From homes and businesses lost to a collapsed mortgage scheme that practised a false pyramidal plan of advancing the worthless and overcapitalized paper through lack of adequate liquidity, to huge financial and insurance and banking and lending institutions finding themselves in the quandary of collapse. And with them the stability of countries' ability to sustain their obligations to those they govern.

China, that hugely emerging world economic powerhouse, so busy with encouraging cheap labour, cheap materials, cheap export and trade, amassing great amounts of liquidity, buying up U.S. debts, was yet incapable of supporting the dire needs of its far flung provinces whose millions of residents have not yet seen assistance in the wake of an earthquake that made them homeless.

It is, however, cognizant of the enforced slow-down of its economy and its ambitions placed on temporary hold, sufficiently to announce a $600-billion infrastructure fund to ensure that public works and employment can continue internally, to protect its workers and shore up its economy. In stark contrast to a similar (since vastly increased) sum agreed to by the U.S. Congress to bail out failing financial institutions.

The World Bank has advanced billions in desperation loans to countries of Europe, Africa and Asia on the brink of collapse, like Iceland, Ghana, Pakistan, Bangladesh, Cambodia and Hungary. And then there is Canada - whose sturdy and conservative banking system, the envy of much of the world - which now considers itself in fairly good shape to face the coming downturn.

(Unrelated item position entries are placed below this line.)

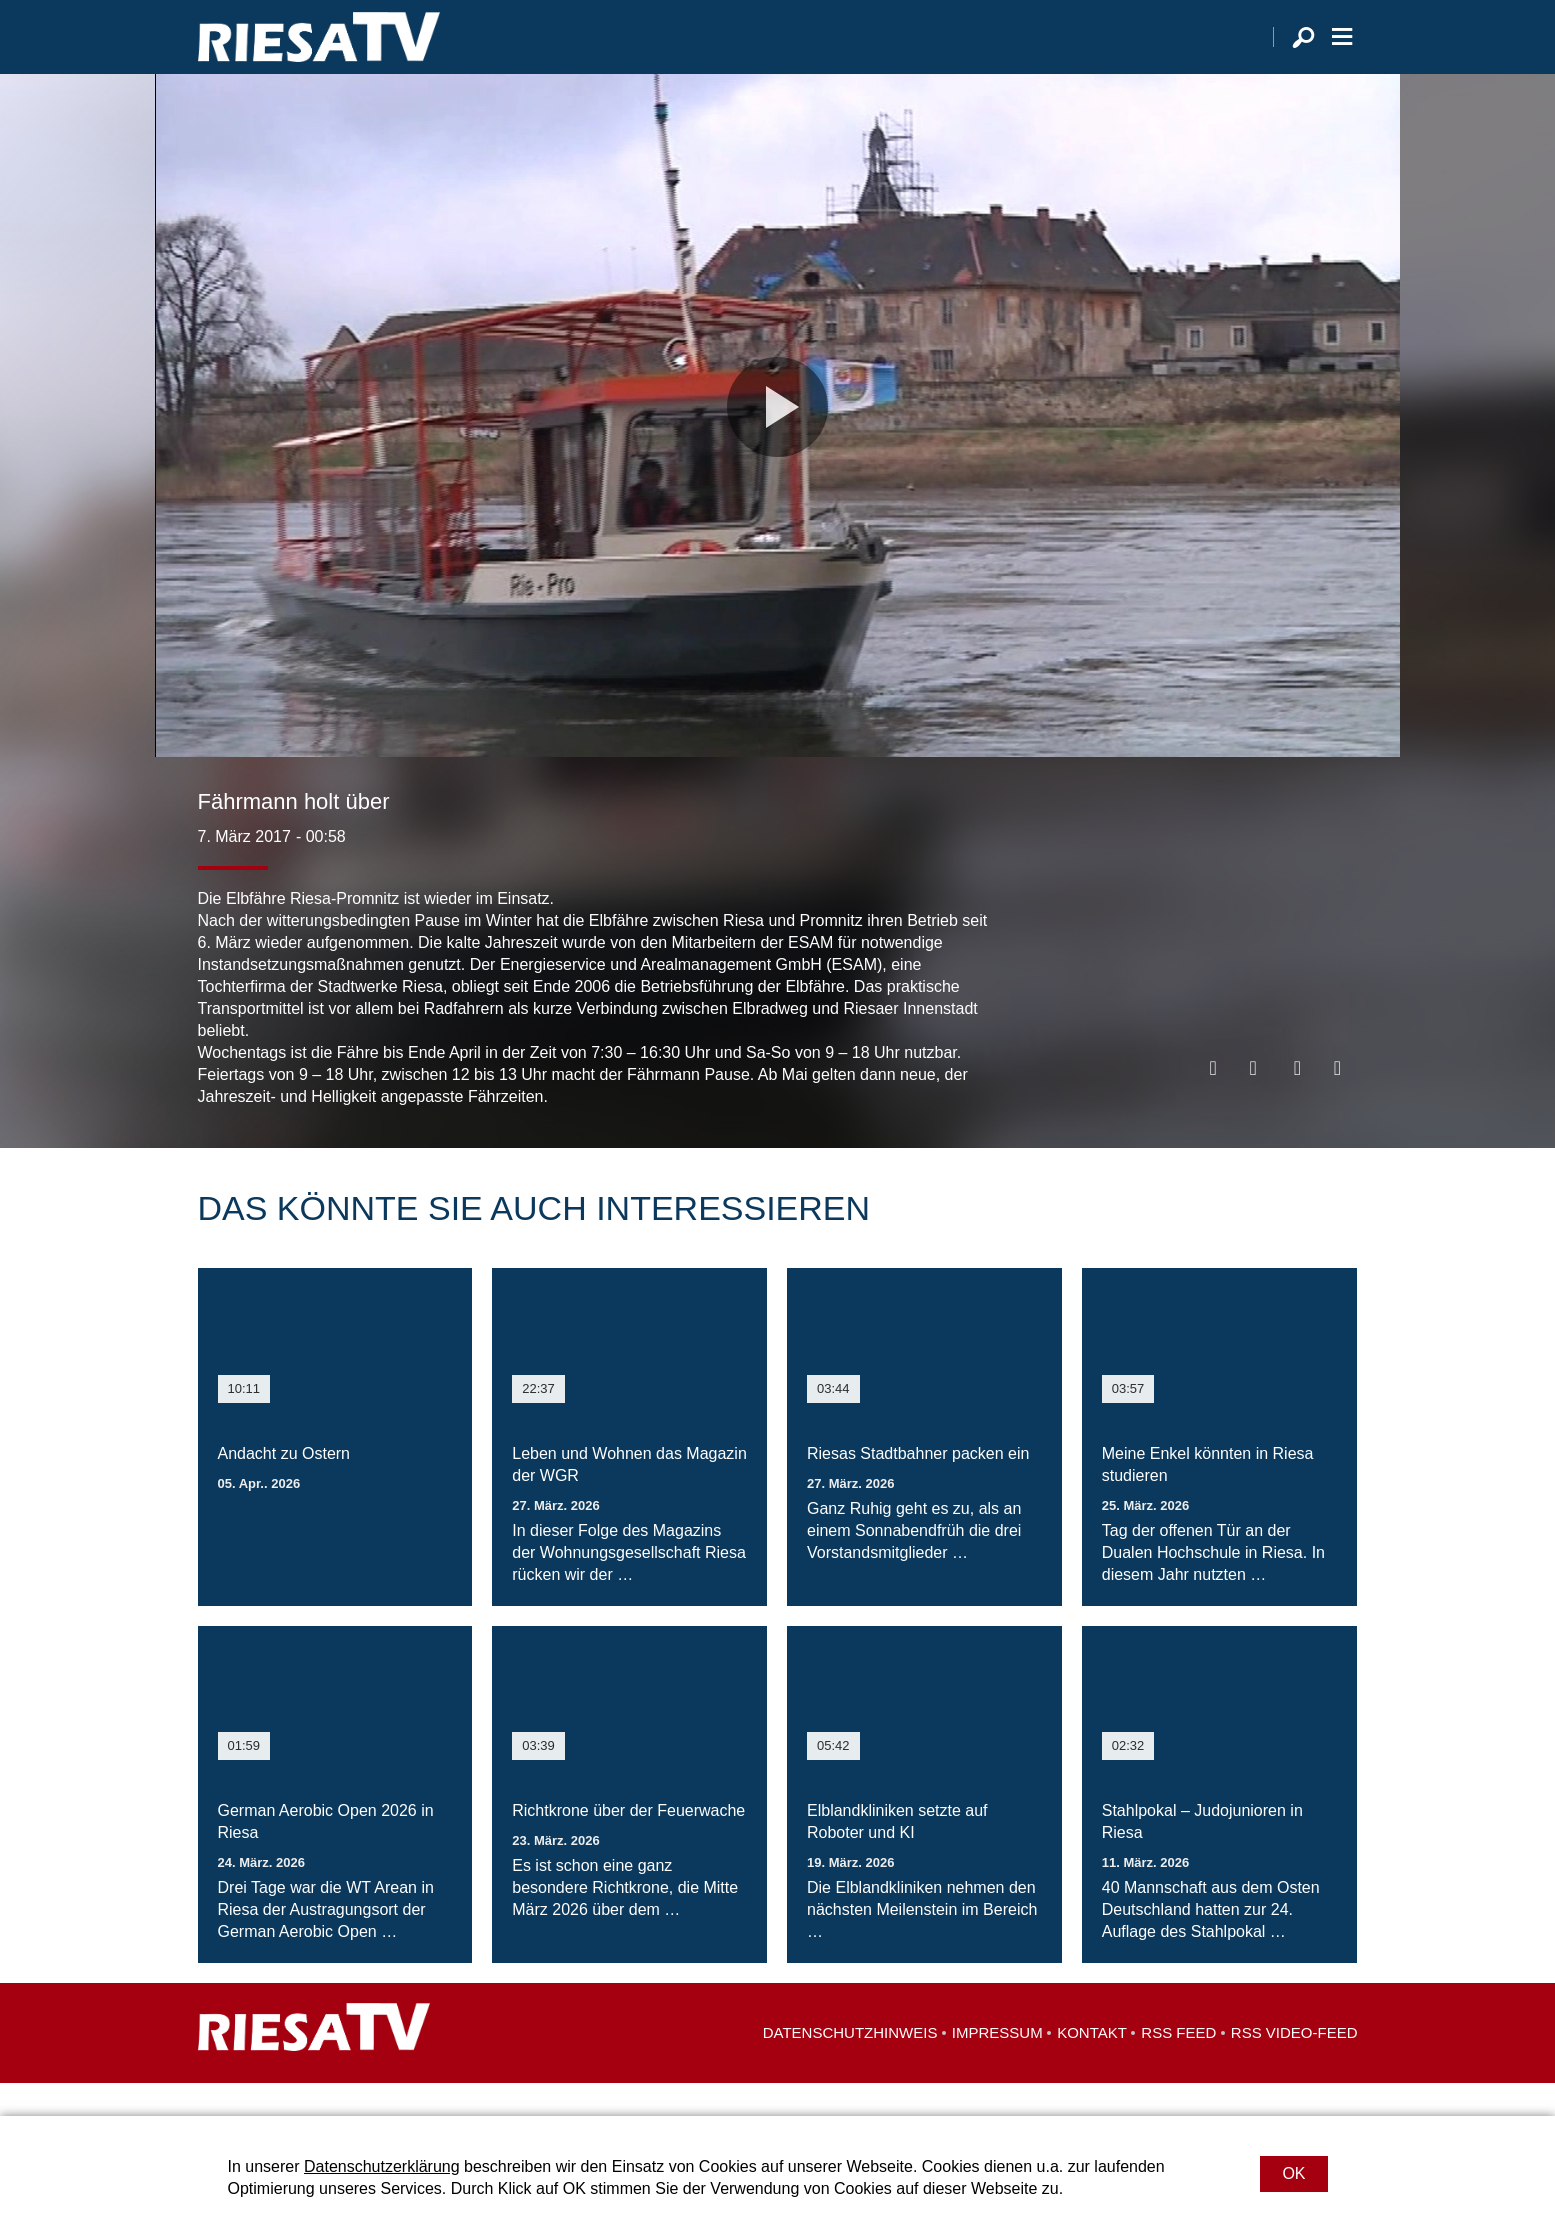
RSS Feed (1178, 2065)
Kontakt (1092, 2065)
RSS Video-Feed (1294, 2065)
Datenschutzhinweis (850, 2065)
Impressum (997, 2065)
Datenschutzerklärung (382, 2166)
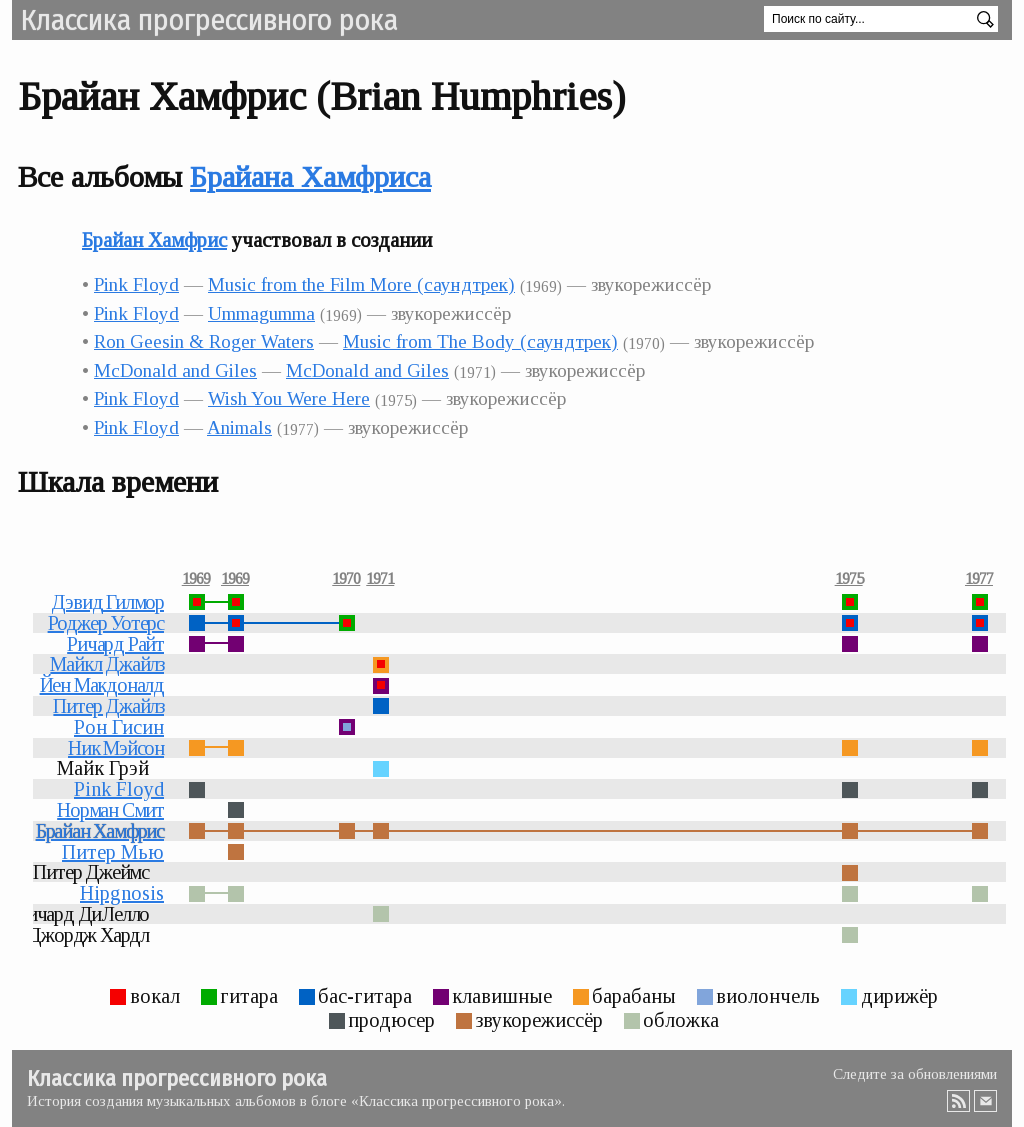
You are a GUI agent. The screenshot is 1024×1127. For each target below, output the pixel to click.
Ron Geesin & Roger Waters (204, 341)
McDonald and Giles (175, 370)
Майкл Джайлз (107, 664)
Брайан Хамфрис (154, 240)
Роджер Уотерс (106, 623)
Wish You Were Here (289, 398)
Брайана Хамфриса (310, 176)
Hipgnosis (122, 893)
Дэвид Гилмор (107, 602)
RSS (959, 1101)
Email (986, 1101)
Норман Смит (110, 810)
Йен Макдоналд (102, 685)
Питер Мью (113, 852)
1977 (979, 579)
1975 (849, 579)
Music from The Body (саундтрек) (480, 341)
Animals (239, 427)
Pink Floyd (136, 284)
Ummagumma (261, 313)
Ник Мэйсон (116, 748)
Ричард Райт (115, 644)
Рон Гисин (119, 727)
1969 (196, 579)
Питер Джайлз (108, 706)
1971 (380, 579)
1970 (346, 579)
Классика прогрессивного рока (209, 20)
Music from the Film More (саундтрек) (361, 284)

Canada most certainly will suffer, since its closest and largest trading partner is in no position to buy its products at the rate it normally does, and prospects for trade elsewhere are not enhanced by the reality that most other countries are in like straits of loss of consumer confidence for the simple reason consumers have far less to spend.

Canada too, like China, is looking to shore up its internal resources to wait out the years-long storm of recession looming large on the horizon. Having set aside tens of billions for infrastructure spending, that will now be advanced. And the absurdity of lack of free trade and work opportunities between the provinces, each jealous of their own jurisdictional autonomy, may finally be relaxed.

In sensible administrations, the largest concern in any country now facing a strident downturn of confidence and liquidity, of manufacture and trade opportunities is to do what it can to put its population to gainful work, striving to curtail unemployment. An empowered work force renders hope for a more stable and profitable future for any country.

A demoralized and hapless population left to fend for itself while its government doles out taxpayer funding to wealthy corporations and financial institutions does not bode well for any country's future.